Anyone who’s ever endured the indignity of job loss and the corresponding loss of self-worth—not to mention a soul-destroying series of dispiriting job interviews and the patronizing attitude of friends, relatives and still-employed former co-workers—will find that “The Company Men” strikes a queasily familiar chord. If ever there was a film reflective of our economically depressed times, this is it.
Ben Affleck is Bobby Walker, a cocky, golf-loving executive salesman in the shipping division of GTX, a Boston-based conglomerate. He’s blithely unconcerned when, one morning, the hushed staff informs him that the H.R. director Sally Wilcox (Maria Bello) wants to see him. When he breezily deigns to meet with her, he discovers to his amazement that he’s being laid off, his 12 years of service to the company counting for naught.
The division-wide purge, of which Bobby is merely one casualty, also plunges an aging company executive Phil Woodward (Chris Cooper) into deep anxiety about his own future, and profoundly disturbs company co-founder (GTX’s number two man) Gene McClary (Tommy Lee Jones), who has already publicly expressed qualms about the company’s bottom-line tactics.

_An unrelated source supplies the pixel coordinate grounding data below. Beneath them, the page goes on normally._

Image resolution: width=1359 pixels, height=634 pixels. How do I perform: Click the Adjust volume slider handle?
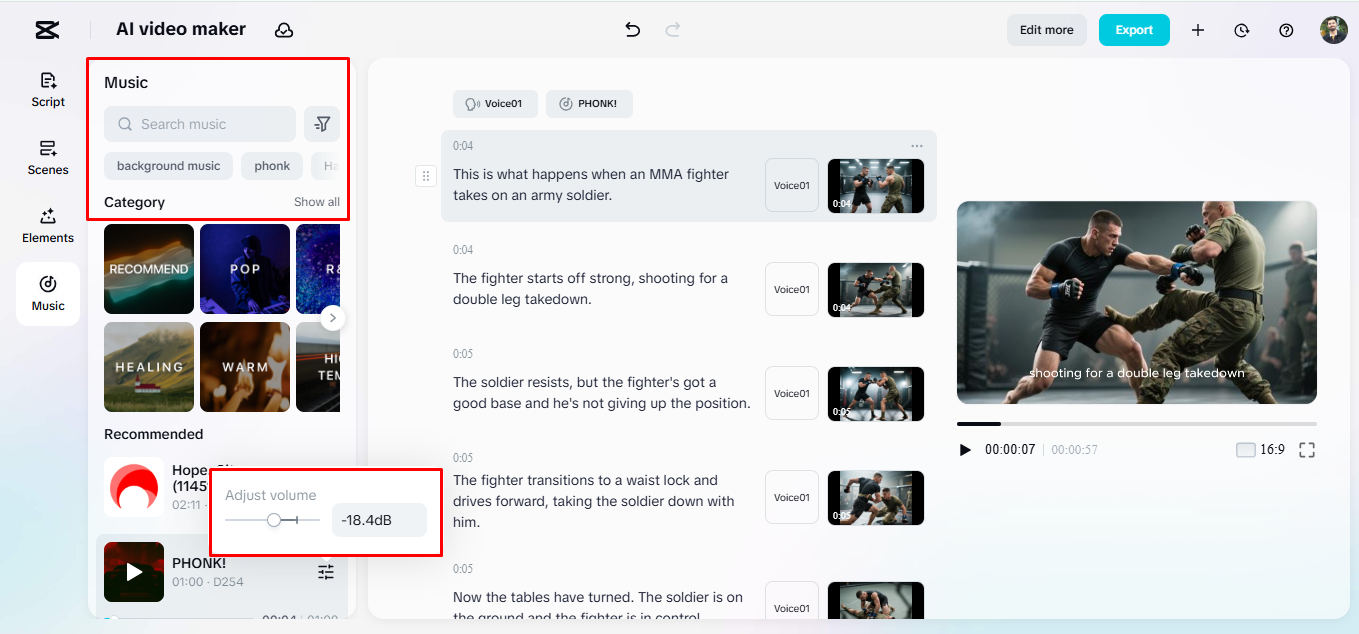[274, 520]
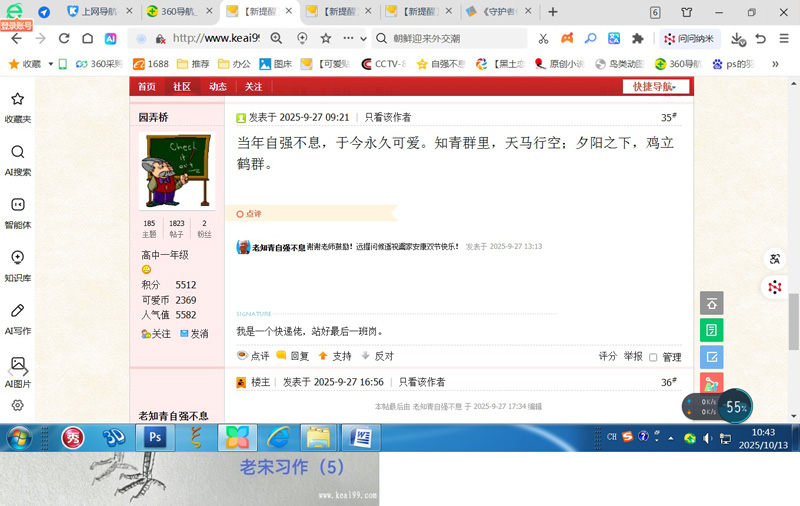The height and width of the screenshot is (506, 800).
Task: Tick the 管理 checkbox
Action: point(653,357)
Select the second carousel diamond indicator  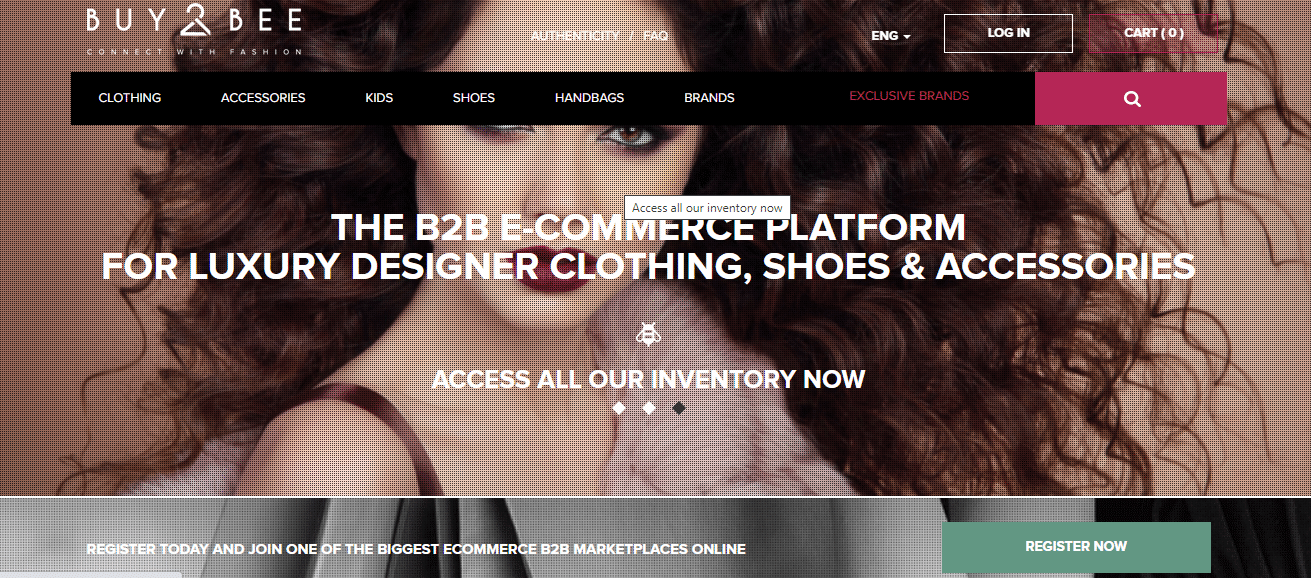(x=649, y=408)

On the domestic front, Bobby’s sympathetic wife Maggie (Rosemarie DeWitt) immediately sees the need to scale back their standard of living, though Bobby remains in denial. But before long, they and their two kids are living with his folks, his golf club membership has been cancelled, and he ultimately must eat the humblest of pies by accepting a construction job from his sardonic and often contemptuous brother-in-law Jack Dolan (Kevin Costner), who has never ceased needling Bobby about his cushy lifestyle. (Costner inhabits his blue-collar character in a superbly unshowy performance.)
Tommy Lee Jones vividly conveys Gene’s palpable unease with the events around him, and his growing wariness about his ostentatiously affluent lifestyle and thoughtlessly materialistic wife. The latter has driven him into the arms of Sally, a down-to-earth companion despite her dubious role as the company’s hatchet woman.

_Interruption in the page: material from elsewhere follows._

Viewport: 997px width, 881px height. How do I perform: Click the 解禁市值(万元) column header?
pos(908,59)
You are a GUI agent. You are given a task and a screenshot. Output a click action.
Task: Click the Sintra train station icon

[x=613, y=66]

As poignantly embodied by Cooper, Gene is emblematic of a worker of a certain age suddenly forced to lie about his age, dye his hair, fudge the years of his schooling and army service. “You’re pushing 60 and you look like hell,” a former colleague tells him over lunch. Phil’s wife won’t let him home during day to keep up the front with the neighbors. Humiliated and hopeless about the future, he soon turns to drink.

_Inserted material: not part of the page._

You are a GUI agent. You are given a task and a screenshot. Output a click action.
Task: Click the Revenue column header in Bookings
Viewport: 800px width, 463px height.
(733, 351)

Craig T. Nelson is the smarmy CEO, James Salinger, the film’s outright villain. Once Gene’s partner, school chum and roommate, they built the business together, but Salinger lacks Gene’s conscience. And he interprets Gene’s forthright criticism as disloyalty. Meanwhile, he rakes in an annual salary of $22 million and, oblivious to the shattered lives of his employees, oversees the building of lavish new headquarters for GTX.
Though all this makes for a rather bleak, downbeat story, it’s an uncommonly intelligent one, courtesy of John Wells’s nuanced script. The executive producer of “ER” directs as well (his début) and paces the sober story well, so it is never less than absorbing.